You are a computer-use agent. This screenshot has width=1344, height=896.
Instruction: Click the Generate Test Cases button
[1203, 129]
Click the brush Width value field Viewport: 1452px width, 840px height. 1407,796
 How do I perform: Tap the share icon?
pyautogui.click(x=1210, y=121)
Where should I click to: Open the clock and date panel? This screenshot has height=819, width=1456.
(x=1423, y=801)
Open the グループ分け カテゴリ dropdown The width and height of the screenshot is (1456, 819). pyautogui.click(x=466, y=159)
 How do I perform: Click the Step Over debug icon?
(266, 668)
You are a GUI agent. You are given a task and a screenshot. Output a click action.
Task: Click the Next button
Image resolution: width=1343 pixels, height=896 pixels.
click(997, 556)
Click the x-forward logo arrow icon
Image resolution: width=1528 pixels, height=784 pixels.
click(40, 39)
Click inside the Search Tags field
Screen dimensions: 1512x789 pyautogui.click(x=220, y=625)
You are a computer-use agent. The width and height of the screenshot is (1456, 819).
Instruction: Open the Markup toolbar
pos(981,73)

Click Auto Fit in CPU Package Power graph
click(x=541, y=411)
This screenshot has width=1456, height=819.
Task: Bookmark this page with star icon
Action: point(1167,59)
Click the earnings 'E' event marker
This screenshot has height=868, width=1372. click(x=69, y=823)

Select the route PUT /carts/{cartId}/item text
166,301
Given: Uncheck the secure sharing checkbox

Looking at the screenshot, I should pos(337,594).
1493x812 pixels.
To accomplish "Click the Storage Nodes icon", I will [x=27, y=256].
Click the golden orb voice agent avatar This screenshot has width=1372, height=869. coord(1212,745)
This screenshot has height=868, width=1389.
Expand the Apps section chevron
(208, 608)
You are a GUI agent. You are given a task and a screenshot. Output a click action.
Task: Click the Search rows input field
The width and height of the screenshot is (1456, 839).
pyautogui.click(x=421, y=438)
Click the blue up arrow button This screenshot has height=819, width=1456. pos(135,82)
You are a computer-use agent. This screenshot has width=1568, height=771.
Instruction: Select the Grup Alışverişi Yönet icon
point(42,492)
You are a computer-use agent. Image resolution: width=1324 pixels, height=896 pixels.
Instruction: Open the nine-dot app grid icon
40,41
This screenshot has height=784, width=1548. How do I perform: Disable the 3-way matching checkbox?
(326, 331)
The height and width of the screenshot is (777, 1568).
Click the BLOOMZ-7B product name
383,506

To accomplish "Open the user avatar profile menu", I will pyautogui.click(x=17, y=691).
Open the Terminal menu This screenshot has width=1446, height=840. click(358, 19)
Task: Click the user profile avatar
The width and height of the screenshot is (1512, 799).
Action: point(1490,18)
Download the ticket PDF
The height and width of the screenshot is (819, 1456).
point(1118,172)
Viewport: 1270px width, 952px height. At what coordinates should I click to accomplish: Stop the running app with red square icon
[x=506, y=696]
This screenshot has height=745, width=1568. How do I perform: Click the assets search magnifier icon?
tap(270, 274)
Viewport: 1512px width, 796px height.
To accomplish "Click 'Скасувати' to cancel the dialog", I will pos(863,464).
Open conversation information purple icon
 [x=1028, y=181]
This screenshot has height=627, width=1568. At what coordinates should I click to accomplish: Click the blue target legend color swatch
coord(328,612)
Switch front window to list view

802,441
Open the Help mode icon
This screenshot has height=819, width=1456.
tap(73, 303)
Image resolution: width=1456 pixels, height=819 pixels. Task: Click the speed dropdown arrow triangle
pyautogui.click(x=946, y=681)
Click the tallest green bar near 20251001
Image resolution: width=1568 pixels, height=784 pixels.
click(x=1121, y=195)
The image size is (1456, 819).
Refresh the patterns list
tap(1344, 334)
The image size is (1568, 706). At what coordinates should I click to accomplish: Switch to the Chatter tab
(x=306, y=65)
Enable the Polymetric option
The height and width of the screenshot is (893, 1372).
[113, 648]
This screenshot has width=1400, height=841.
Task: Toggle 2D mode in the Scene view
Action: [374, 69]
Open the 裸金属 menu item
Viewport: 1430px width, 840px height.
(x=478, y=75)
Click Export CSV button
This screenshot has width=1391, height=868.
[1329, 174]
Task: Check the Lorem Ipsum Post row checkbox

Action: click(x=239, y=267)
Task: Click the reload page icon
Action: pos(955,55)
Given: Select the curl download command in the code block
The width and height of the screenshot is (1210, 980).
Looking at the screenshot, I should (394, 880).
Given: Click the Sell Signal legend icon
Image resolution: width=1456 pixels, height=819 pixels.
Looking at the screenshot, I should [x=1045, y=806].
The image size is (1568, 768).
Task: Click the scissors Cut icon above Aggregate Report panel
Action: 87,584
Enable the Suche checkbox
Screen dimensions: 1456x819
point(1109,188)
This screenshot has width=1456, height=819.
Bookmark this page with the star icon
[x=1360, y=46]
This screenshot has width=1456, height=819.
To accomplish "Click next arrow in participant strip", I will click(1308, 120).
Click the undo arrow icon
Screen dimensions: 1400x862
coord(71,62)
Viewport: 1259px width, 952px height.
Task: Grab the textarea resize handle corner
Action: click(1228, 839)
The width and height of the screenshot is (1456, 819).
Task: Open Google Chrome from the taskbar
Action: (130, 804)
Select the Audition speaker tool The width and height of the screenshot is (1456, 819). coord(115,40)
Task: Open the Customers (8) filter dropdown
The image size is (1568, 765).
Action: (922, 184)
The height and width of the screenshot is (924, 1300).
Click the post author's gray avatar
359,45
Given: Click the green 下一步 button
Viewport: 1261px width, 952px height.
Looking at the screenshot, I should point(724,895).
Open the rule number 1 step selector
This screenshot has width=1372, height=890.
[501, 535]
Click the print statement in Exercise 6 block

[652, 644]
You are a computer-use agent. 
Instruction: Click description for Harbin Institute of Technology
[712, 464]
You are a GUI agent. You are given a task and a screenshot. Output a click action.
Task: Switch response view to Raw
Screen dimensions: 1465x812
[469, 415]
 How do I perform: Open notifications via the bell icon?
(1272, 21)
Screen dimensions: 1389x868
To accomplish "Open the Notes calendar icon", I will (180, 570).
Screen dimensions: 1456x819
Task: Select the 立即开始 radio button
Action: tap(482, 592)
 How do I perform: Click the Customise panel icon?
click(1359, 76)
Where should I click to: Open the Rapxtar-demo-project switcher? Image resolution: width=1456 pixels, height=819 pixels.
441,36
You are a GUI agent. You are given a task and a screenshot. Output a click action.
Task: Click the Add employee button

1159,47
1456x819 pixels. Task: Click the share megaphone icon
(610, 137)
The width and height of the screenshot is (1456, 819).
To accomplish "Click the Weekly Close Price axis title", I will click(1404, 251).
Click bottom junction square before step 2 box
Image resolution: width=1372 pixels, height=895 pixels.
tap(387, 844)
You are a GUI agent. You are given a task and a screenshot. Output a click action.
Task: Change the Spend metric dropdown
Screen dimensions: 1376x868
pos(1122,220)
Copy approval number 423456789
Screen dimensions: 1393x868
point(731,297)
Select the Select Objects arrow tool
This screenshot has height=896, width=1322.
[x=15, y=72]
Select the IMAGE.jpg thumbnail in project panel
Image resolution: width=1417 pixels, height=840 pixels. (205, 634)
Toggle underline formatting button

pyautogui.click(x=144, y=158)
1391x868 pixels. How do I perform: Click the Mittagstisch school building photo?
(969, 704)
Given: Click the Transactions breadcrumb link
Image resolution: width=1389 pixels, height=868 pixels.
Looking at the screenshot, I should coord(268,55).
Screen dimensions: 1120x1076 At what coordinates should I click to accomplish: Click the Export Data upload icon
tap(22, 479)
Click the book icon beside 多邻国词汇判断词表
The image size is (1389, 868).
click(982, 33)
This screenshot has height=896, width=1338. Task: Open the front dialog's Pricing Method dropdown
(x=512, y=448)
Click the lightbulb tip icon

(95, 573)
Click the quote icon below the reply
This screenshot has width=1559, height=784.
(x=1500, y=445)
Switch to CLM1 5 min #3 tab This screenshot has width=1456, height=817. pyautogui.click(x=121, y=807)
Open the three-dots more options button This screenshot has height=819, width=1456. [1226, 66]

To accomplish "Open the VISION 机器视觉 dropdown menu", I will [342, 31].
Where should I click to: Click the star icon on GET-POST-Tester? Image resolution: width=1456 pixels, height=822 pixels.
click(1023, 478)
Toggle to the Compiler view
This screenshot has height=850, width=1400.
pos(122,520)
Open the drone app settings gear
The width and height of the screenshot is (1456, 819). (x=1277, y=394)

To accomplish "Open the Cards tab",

____________________

> What is expected:
Say how many lines in the records contain the string "user". No other text is needed.

> Result:
2